The Golden State Warriors' dominance made last season feel like a long trot toward an inevitable conclusion. But something unexpected happened this offseason. Instead of the rest of the league choosing to wait out the Warriors' dynasty, teams in the West forged ahead and decided to meet Golden State's challenge head on. A significant migration of talent from the Eastern Conference to the Western Conference occurred. Teams are not conceding anything to the defending champions. They've decided instead to pursue avenues to aggressively retool their rosters.

In Houston, Daryl Morey took the formula of Mike D'Antoni running an offense led by James Harden at the point, and added another PG in Chris Paul.

In Minnesota, Tom Thibodeau finally parted with two young pieces in Zach LaVine and Kris Dunn to land Jimmy Butler, who fills multiple areas of needs. The Timberwolves followed that up by adding Jeff Teague, Taj Gibson and Jamal Crawford in free agency.

Oklahoma City's Sam Presti, a general manager who in the past has always straddled the line between contending with an eye towards future flexibility, has decided to take a chance on a Russell Westbrook-Paul George partnership that might only last one season, as both superstars are slated to become unrestricted free agents next summer.

Add in the Spurs, who have Kawhi Leonard and probably think their Western Conference Finals sweep at the hands of the Warriors would have turned out differently if their No. 1 player were healthy, and suddenly, the West has a handful of teams who can present a different challenge to the Warriors this season.

When the Lakers were winning championships in the early 2000s, two superstars -- Shaq and Kobe -- was the formula. The league evolved, the center position became less important and a three-superstar system sprung up: Boston with Kevin Garnett, Ray Allen and Paul Pierce; Miami with LeBron, Dwyane Wade and Chris Bosh.

The Warriors have set a new standard in building a championship team, and other clubs have been forced to rethink their strategy and take chances they otherwise wouldn't have, and it's resulted in a strengthening of talent and roster building for teams chasing the Warriors in the West. The bar has been raised, and while Golden State will be overwhelming favorites heading into next season, the rest of the league has started to work toward closing the gap.

This might be the legacy of this Warriors' super team. In the same way that LeBron's individual greatness in the 2016 Finals spurred Golden State's pursuit of Kevin Durant, the Warriors are now ushering in a new hyper-aggressive strategy among their competitors to keep up.

For all the chatter about how the Warriors' dominance was bad for the league -- and that might be true in the short term -- this team has also completely shifted the dynamics of team building, and the end result means that it will have inadvertently created a much more competitive league in the long run.
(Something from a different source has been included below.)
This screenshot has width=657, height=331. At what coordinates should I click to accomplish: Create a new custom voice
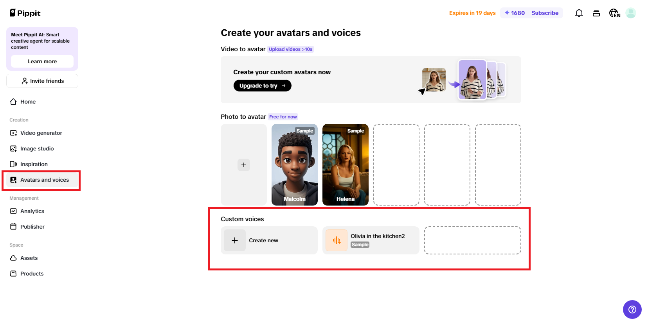click(269, 240)
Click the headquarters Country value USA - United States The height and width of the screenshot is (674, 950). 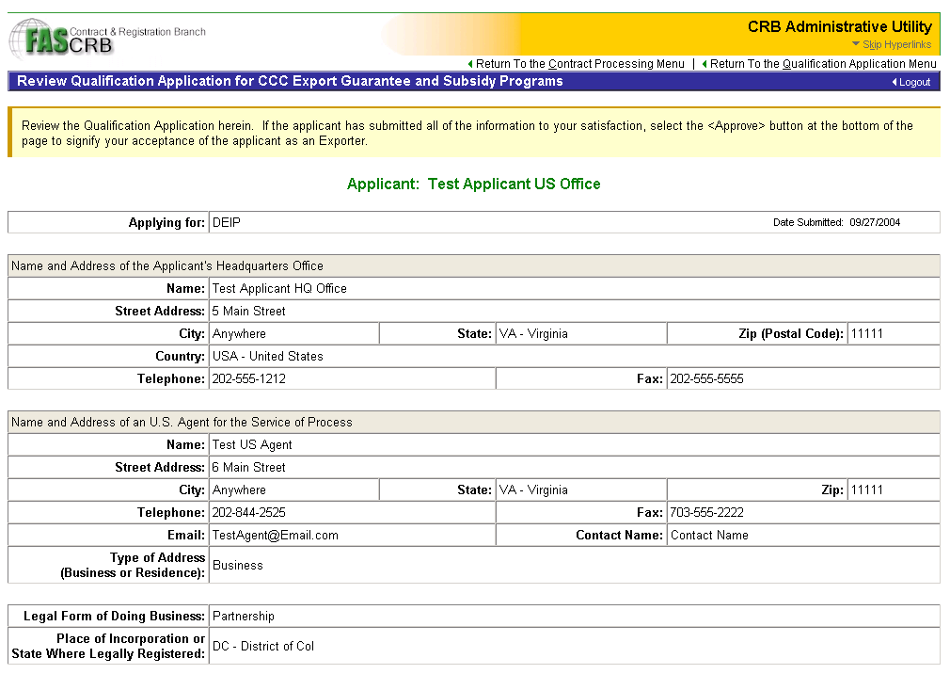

The Lakers have opened up cap space for the summer of 2018 to presumably chase two superstars to pair with their young core led by Lonzo Ball and Brandon Ingram. The Pelicans are trying to figure out the DeMarcus Cousins-Anthony Davis experiment. In two or three years, we might see the Western Conference -- more dominant conference for several decades now -- as competitive as it has ever been.

There will come a point when the Warriors' core group will disband, from natural decline, from injury, or from ownership deciding they've paid enough into the luxury tax to keep this group together. But years after Golden State is no longer perched at the top of the league, its impact will still be felt, and we'll look back at the 2017 offseason as the beginning of a better NBA.